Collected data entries
——
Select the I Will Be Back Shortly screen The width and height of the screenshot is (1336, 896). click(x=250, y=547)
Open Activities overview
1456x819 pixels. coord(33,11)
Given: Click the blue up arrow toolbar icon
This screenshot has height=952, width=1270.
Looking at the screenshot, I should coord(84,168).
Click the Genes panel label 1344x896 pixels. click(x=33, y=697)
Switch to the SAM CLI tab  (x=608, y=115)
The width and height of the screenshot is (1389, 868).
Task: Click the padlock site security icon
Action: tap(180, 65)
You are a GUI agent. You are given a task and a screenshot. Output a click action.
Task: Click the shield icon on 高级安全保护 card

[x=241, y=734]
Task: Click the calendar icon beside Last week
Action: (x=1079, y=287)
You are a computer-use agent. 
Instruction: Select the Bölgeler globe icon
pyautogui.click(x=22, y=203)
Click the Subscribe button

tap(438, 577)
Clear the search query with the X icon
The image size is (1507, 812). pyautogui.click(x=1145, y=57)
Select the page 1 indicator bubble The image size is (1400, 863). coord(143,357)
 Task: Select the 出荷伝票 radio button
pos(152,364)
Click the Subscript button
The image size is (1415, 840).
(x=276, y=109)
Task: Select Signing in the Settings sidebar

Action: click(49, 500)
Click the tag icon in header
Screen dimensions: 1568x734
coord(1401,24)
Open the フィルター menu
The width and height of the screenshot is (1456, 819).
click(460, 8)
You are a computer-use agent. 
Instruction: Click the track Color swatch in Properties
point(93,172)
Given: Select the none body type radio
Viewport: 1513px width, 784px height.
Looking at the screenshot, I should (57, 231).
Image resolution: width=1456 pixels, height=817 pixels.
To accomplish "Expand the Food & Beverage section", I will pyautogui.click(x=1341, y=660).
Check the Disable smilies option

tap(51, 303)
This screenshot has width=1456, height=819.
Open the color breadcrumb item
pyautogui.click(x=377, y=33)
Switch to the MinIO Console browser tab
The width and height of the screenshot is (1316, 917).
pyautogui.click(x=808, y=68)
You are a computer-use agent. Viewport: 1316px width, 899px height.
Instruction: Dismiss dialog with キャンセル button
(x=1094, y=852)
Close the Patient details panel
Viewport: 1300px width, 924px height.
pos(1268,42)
——
--- EXERCISE BRIEF ---
Pick from the records each line that contains the word "agent" and show it.

--- SOLVED PROBLEM ---
You are a GUI agent. You are given a task and a screenshot. Output a click action.
You are a computer-use agent. 
You are a computer-use agent. 
You are a computer-use agent. Viewport: 1316px width, 899px height.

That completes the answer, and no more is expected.